FRANCESCO BONAMI PARLA D’ARTE A PALAZZO GRASSI

Sull'arte contemporanea

Francesco Bonami è un critico e curatore d’arte italiano tra i più conosciuti anche all’estero, direttore della 50° edizione della Mostra Internazionale d’Arte di Venezia, curatore di Mapping The Studio per la Fondazione Pinault a Palazzo Grassi e a Punta della Dogana, è famoso anche per i suoi libri.

Il 25 giugno a Palazzo Grassi ha incontrato esperti d’arte e pubblico appassionato per la presentazione del suo nuovo libro: Si crede Picasso. Come riconoscere un vero artista contemporaneo da chi non lo è edito da Mondatori.
Francesco Bonami ha aperto l’incontro dicendo che “per essere un buon critico d’arte bisogna prima essere un cattivo artista, come lo sono stato io”, conquistando subito il pubblico con il suo stile ironico, e stimolando nello spettatore la voglia di conoscere e approfondire temi e personaggi trattati in linea con lo stile dei suoi libri.
Bonami ha toccato e descritto alcuni aspetti importanti “degli artisti di successo” e nell’arte contemporanea.

L’età dell’artista, in questo momento storico, secondo il critico d’arte, non influirebbe, chiunque infatti può avere successo in qualsiasi momento della propria vita, e questo è anche uno dei motivi per i quali chiunque si inventa qualsiasi stranezza senza una preparazione di fondo e “prova l’inutile scalata al successo”, il più delle volte rimanendo stupito di aver fallito.
Documentarsi, sapere chi, dove, perché, in rappresentanza di quale movimento artistico è stata prodotta un’opera è ciò che caratterizza il pubblico esperto da quello neofito.

Dall’altra però bisogna anche “lasciarsi andare” e farsi coinvolgere sentimentalmente quando si ammira un’opera, perché gli artisti veri sono capaci di instaurare con il pubblico una particolare alchimia.
Secondo Bonami l’artista vero possiede il gene della comunicazione, cioè la necessità di “dire e raccontare” qualcosa e di toccare l’anima delle persone indipendentemente dalla tecnica e dai materiali usati, insomma le opere degli artisti veri hanno un’anima che il pubblico percepisce.
E’ giusto studiare e conoscere l’arte per un artista, ma solo al fine di capire quale sia il percorso più consono alla propria realizzazione, che nella maggior parte dei casi, e per tutti, significa “diventare ricco e famoso”, ironizza Bonami.

”L’arte è come il sesso”, continua Bonami, “ti spiegano come si fa, ma alla fine crei da solo e non sempre è facile capire da soli se hai fatto bene, come nell’arte, devono dirtelo”.
“Arte è anche libertà e rischio”, sei libero di dire quello che vuoi e come vuoi nell’arte contemporanea, ma anche il pubblico e libero di accoglierti o criticarti.

Francesco Bonami ha posto l’accento sul fatto che tutti “credono” di essere in grado di dare un giudizio sulle arti e sulle opere antiche, ma riguardo l’arte contemporanea il pubblico non si esprime, per molti rimane un mistero, alla cui comprensione sono ammessi solo pochi eletti.
Di una cosa Bonami non ha dubbi, quando un artista rappresenta una nazione il giudizio tra pubblico e critica deve essere univoco.
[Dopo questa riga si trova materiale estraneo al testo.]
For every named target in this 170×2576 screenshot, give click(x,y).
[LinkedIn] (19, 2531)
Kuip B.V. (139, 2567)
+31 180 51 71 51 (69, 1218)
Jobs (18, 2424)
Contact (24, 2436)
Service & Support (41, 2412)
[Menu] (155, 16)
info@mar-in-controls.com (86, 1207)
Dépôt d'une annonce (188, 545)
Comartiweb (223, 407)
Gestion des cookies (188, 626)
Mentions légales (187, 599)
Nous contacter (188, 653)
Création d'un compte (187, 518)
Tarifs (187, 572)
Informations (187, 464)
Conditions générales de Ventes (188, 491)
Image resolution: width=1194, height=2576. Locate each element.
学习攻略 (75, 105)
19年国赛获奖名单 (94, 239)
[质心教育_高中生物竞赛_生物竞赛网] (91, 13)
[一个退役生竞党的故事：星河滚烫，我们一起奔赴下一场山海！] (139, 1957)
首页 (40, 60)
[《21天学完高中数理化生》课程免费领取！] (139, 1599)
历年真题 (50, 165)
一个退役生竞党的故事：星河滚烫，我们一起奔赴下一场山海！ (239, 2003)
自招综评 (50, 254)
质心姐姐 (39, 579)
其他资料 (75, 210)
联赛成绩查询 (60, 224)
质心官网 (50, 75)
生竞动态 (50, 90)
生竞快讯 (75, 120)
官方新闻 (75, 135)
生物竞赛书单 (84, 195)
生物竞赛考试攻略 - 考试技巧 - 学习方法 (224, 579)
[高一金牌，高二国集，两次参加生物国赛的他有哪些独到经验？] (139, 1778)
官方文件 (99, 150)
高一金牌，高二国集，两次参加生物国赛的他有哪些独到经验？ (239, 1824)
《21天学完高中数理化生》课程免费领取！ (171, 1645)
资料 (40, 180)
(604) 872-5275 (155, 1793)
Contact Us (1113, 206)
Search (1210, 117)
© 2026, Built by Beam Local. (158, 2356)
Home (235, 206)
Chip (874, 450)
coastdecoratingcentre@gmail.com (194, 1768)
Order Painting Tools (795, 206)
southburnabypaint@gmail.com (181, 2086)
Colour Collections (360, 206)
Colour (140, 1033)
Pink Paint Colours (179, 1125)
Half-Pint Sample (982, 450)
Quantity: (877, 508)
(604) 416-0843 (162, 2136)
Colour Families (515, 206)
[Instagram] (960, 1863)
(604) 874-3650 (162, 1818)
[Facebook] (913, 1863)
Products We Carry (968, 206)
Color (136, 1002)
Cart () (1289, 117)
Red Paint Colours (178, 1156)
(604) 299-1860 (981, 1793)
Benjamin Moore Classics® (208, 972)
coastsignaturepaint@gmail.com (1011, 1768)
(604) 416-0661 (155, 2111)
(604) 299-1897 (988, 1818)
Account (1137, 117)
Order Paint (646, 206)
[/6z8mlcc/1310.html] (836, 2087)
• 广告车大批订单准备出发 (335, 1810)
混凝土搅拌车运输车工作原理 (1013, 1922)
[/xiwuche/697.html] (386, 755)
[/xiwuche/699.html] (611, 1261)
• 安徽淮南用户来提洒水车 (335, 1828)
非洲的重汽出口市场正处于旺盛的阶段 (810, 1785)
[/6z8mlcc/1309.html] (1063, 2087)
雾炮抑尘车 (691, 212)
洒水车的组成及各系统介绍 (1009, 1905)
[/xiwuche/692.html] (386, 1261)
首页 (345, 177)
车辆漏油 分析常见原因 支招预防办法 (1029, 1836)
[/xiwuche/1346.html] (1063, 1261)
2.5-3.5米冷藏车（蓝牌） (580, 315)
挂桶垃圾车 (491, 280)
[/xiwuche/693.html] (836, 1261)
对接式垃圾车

Deve essere un’artista davvero capace, non deve essere quello più quotato e pagato, ma un artista “vero”.
Alla fine della conferenza, oltre alla grande voglia di conoscere il suo nuovo libro, Francesco Bonami ha sottolineato quanto sia difficile fare arte, esprimere un messaggio, arrivare nell’intimo delle persone e sopravvivere nel mercato artistico tra critici e mercanti, e quindi si intuisce che non è vero “che forse lo potevamo fare anche noi” (per citare il titolo del suo precedente libro).